Currency, growth in manufacturing to support continued economic growth
Malaysia’s competitive currency, growth in manufacturing activity and a resumption in infrastructure projects are expected to support continued economic growth.
According to Deloitte’s latest Voice of Asia report, strong domestic demand led by household spending underpin Malaysia’s economic resilience, and its exports have outperformed.
“Its competitive currency, growth in manufacturing activity and a resumption in infrastructure projects are expected to support continued economic growth,” the report revealed.
The Asian economy is set for a rebound in 2020 as some of 2019’s export headwinds ease, policymakers pro-growth policies reinvigorate domestic economies, Southeast Asia continues to emerge as a global powerhouse, and consumption remains a bright spot, according to the report.
However, the report argues, three main downside risks must be contained for this predicted rebound to emerge. That is, economies should avoid excessive stimulus that could cause a boom-bust cycle, US policy needs to remain stable, and financial risks, particularly from quantitative easing, need to continue to be reined in.
In Southeast Asia, pro-growth policies have been encouraged by rate cuts in the US and Europe, and economies including Indonesia, the Philippines, Malaysia and Singapore are expected to increase spending on public projects as a proportion of gross domestic product (GDP).
“There are also positive signs on the trade integration front,” Deloitte Asia Pacific Clients and Industries leader Vivian Jiang said.
“The Comprehensive and Progressive Trans-Pacific Partnership gives its 11 members, including four Asean economies, enhanced market access, and the Regional Comprehensive Economic Partnership will reduce export-import paperwork and has introduced a limited degree of service sector liberalisation.”
Addressing specific sectors, the report suggests the automotive and aviation sectors will be bright spots after a period in the doldrums, with electronics another highlight.
“The decline in the automotive sector since 2018 was caused by factors including new emission standards in several markets, and other restrictions on production,” Vivian said.
“This decline is likely to reverse this year, with a further boost from continued luxury sales volume growth. Problems in the aviation sector are likely to ease as well, and there are signs of a resurgence in semiconductor billings, which should boost the electronics sector to help drive regional exports.”
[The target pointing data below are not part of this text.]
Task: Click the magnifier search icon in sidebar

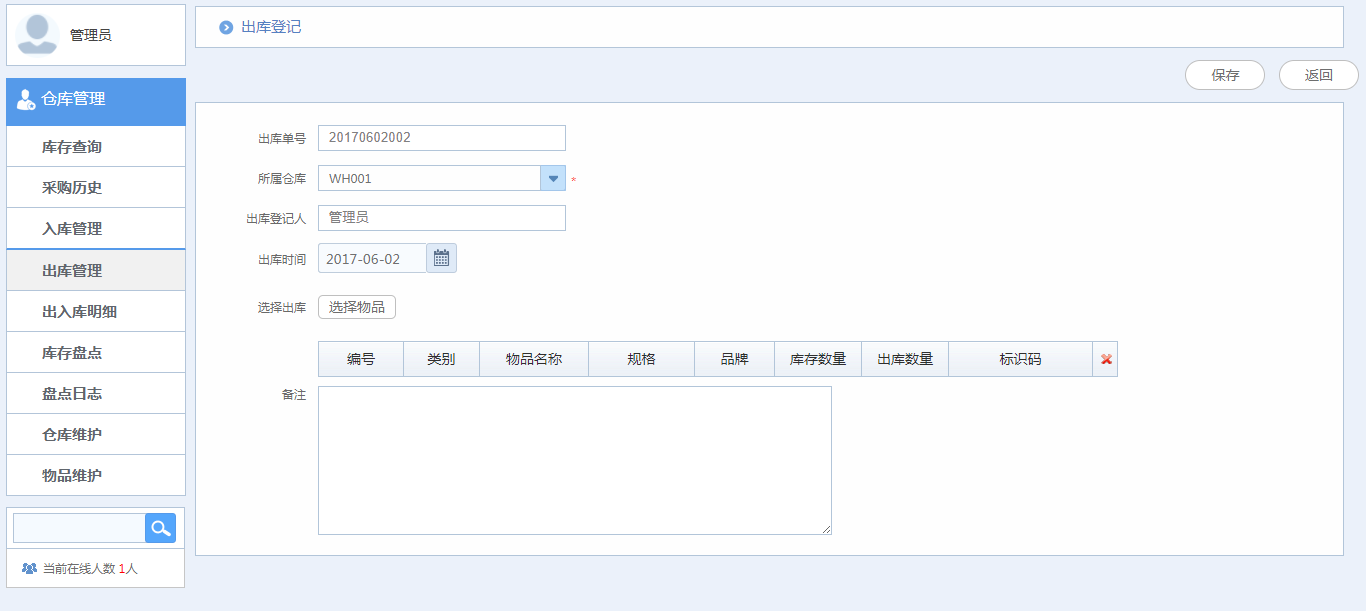Action: pyautogui.click(x=160, y=527)
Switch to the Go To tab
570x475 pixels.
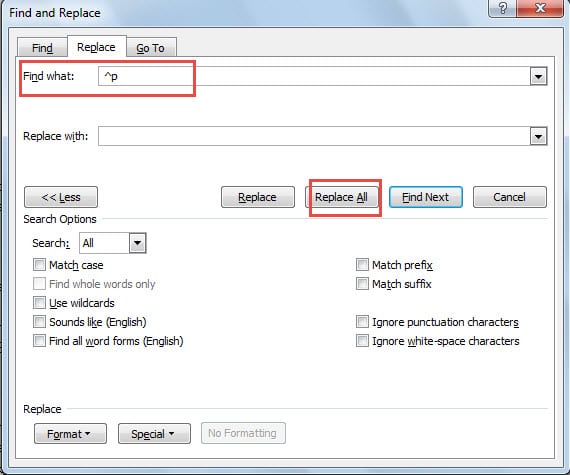(150, 48)
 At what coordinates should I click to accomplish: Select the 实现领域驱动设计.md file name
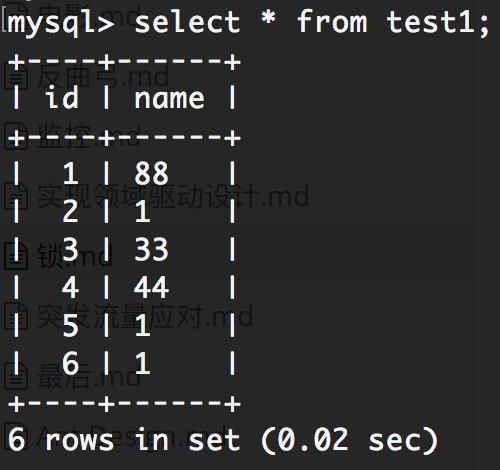click(173, 197)
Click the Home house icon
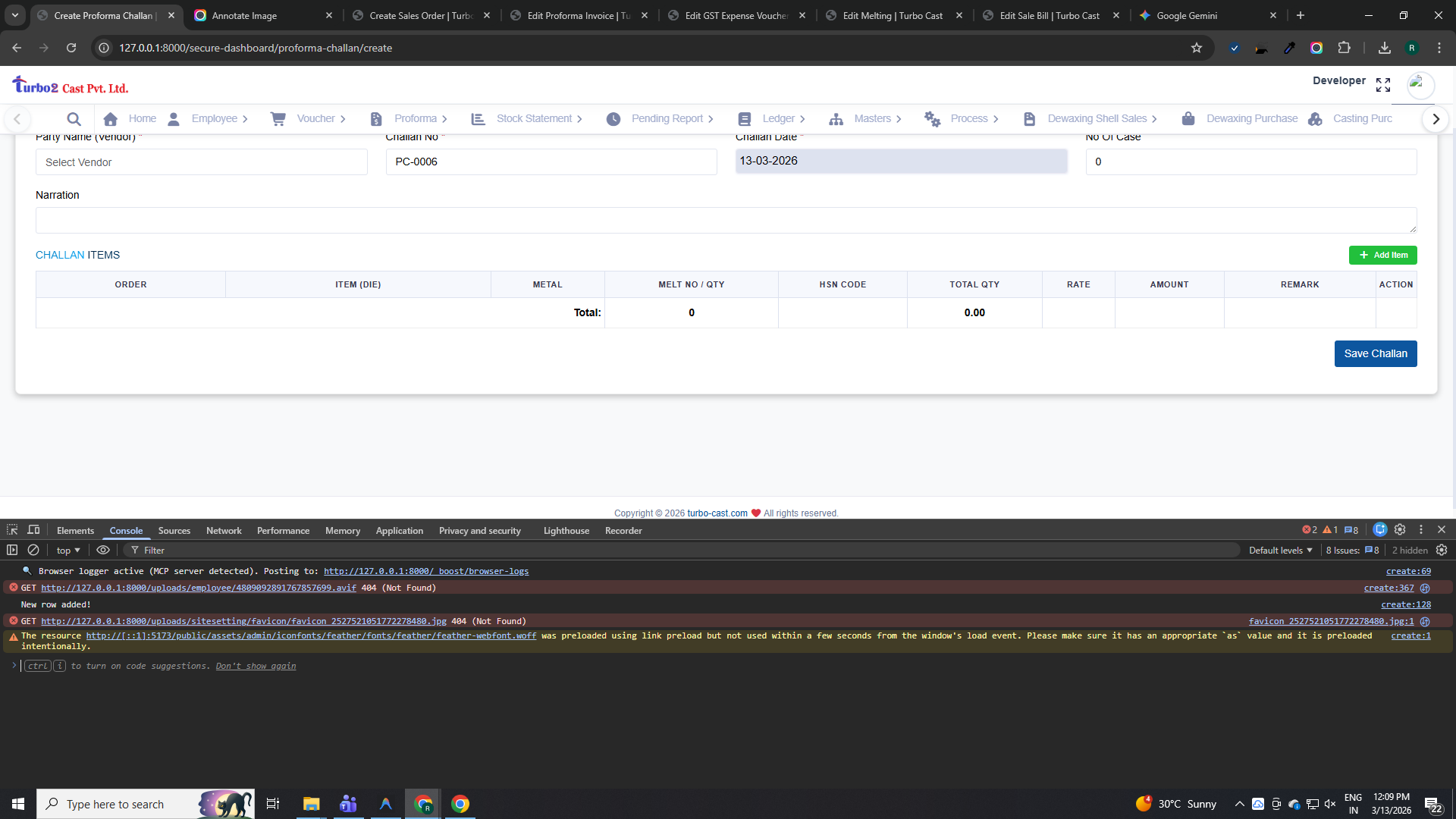1456x819 pixels. pyautogui.click(x=111, y=119)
On consumption, the report suggests, Asia can look forward to increased demand driven by labor market stability, increasing remittances, and easing monetary conditions.
“China’s consumer story remains intact even as household leverage continues to increase,” Deloitte China chief economist Sitao Xu said.
“High debt is bound to limit people’s ability to consume, and banks’ non-performing loans could rise if home prices decline, but there tends to be more willingness among Chinese parents to help out their families if debt does become an issue.”
The Voice of Asia report is also positive on prospects for the infrastructure sector, which is increasingly emphasised by governments across the region. In Indonesia, the Philippines, Malaysia and Singapore, public works spending is rising as a proportion of GDP.